- _Acciones requeridas_
A – Responde, cada una en su propia línea, estas preguntas sobre el artículo de la ciudad lúdica:
(i) ¿De qué obra de Freud procede la cita inicial?
(ii) ¿Qué dos cosas se presentan como hechos universales?
(iii) ¿Cuál es la consecuencia fatal de mutilar el espíritu del juego?
B – Enumera los datos de publicación que aparecen en el artículo de la ciudad lúdica entre el título y la cita de Freud. Omite la línea de la imagen.
C – Prosigue el artículo de la ciudad lúdica a partir de su última oración.

Codirector y fundador del Teatro de títeres la Libélula Dorada 

La sonrisa enigmática de la ciudad lúdica


Edición Nº 4. Septiembre de 2020. Pensar la Ciudad
Autor: Iván Darío Álvarez | Publicado en September 07, 2020
Imagen articulo La sonrisa enigmática de la ciudad lúdica

¿No habremos de buscar ya en el niño las primeras huellas de la actividad poética? Acaso sea lícito afirmar que todo niño que juega se conduce como un poeta, creándose un mundo propio o, más exactamente, situando las cosas de su mundo en un orden nuevo grato para él.

  Freud, El poeta y la fantasía.

El juego como la risa es un hecho universal y el niño el más feliz emisario de su embriagante existencia. Desafortunadamente el presunto progreso moderno es un signo de eficiencia y seriedad tendiente a potenciar el aburrimiento generalizado. Máxime cuando esté se refleja en cierto tipo de adulto neurótico, quien abrumado por su rol de productor ha renunciado de forma tajante y definitiva al juego como actividad libre, porque no sirve a ninguna causa de las tan estimadas útiles y rentables en el mundo del mercado.

La fatal consecuencia que se obtiene de esta absurda mutilación del espíritu del juego, es la obstrucción emocional del niño, a quien de paso se le niega  este derecho que opera invisiblemente como un factor de afirmación y enriquecimiento personal.

Cuando así actúa esta cultura adulta, ignora que al dejar fluir la energía lúdica, está se convierte en un verdadero alivio para toda clase de seres agobiados por las preocupaciones existenciales, los excesos tormentosos del estudio o el trabajo.

- _Datos a continuación_
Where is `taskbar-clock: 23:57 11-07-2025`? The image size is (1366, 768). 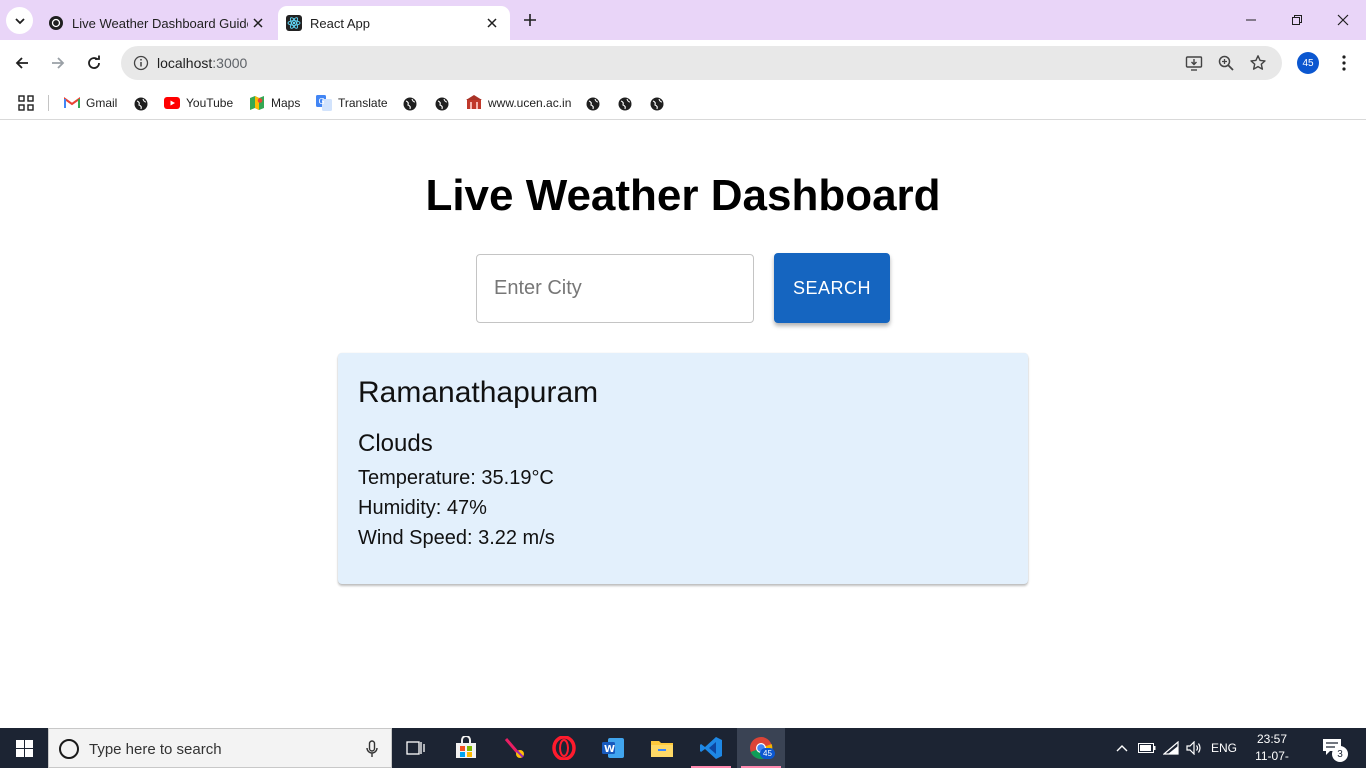 taskbar-clock: 23:57 11-07-2025 is located at coordinates (1272, 750).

- _Respuestas a continuación_
A –
(i) El poeta y la fantasía.
(ii) El juego y la risa.
(iii) La obstrucción emocional del niño.

B –
- Edición Nº 4
- Septiembre de 2020
- Pensar la Ciudad
- Autor: Iván Darío Álvarez
- Publicado en September 07, 2020

C –
El juego pone de manifiesto una idea sublime de la vida, en contravía a la habitual rutina y a los hastíos contemporáneos, que con vigor se hace extensiva a la colectividad como invitación cómplice para el goce y el abandono.

Es preciso observar que contrario a la realidad, más centrada en las obligaciones que en el deseo, el juego es una ficción en la que se cree voluntariamente porque estimula grandes apetitos de emoción. Es decir nos compromete, y gracias a su poder envolvente, el conocimiento del cuerpo y la mente se alimentan de su secreta savia. No predetermina oficios pero sí genera aptitudes y cualidades.

Por otra parte jugar es experimentar la vida amable y en plenitud. En su reino la confrontación se torna deliciosa como si nos encontráramos frente a un abismo fascinante o en su reverso favorece armónicamente la ayuda mutua.

Es claro que en el juego todo adversario es la imagen del compañero de alegrías siempre compartidas. En ese sentido los roles del tú, yo o él, fluyen y se confunden en el mar de las sensaciones.

El juego cambia la convivencia en sagrado convite. Es sabido que crea normas de tiempo o fronteras espaciales, pero éstas se aceptan desprevenidamente porque son el fundamento mismo del placer. Así, el niño al construir por sí mismo sus propias reglas del juego, aprende de paso a valorar sus límites, esto es, a no exagerar sus posibilidades protagónicas en lo colectivo, a no trampear, porque la trampa es la mentira ciega de quien pretende desconocer la grandeza del otro. En últimas, las reglas permiten los autos conocimientos que nos conducen a ser sinceros consigo mismos.

Es obvio que inevitablemente en el juego se gana o se pierde con el único afán de obtener el máximo de placer. Pero independientemente de los resultados finales, lo más bello del juego está en la repetición, porque sin duda una vez anulamos lo acumulado, el volver a empezar excita y colma con sobrada fascinación, el gusto por la aventura azarosa del nuevo comienzo. Perder entonces significa anhelar otra oportunidad, porque en el juego nunca nadie es tan poderoso como para vencer definitivamente y es allí donde reside la fuerza de su infinito encanto.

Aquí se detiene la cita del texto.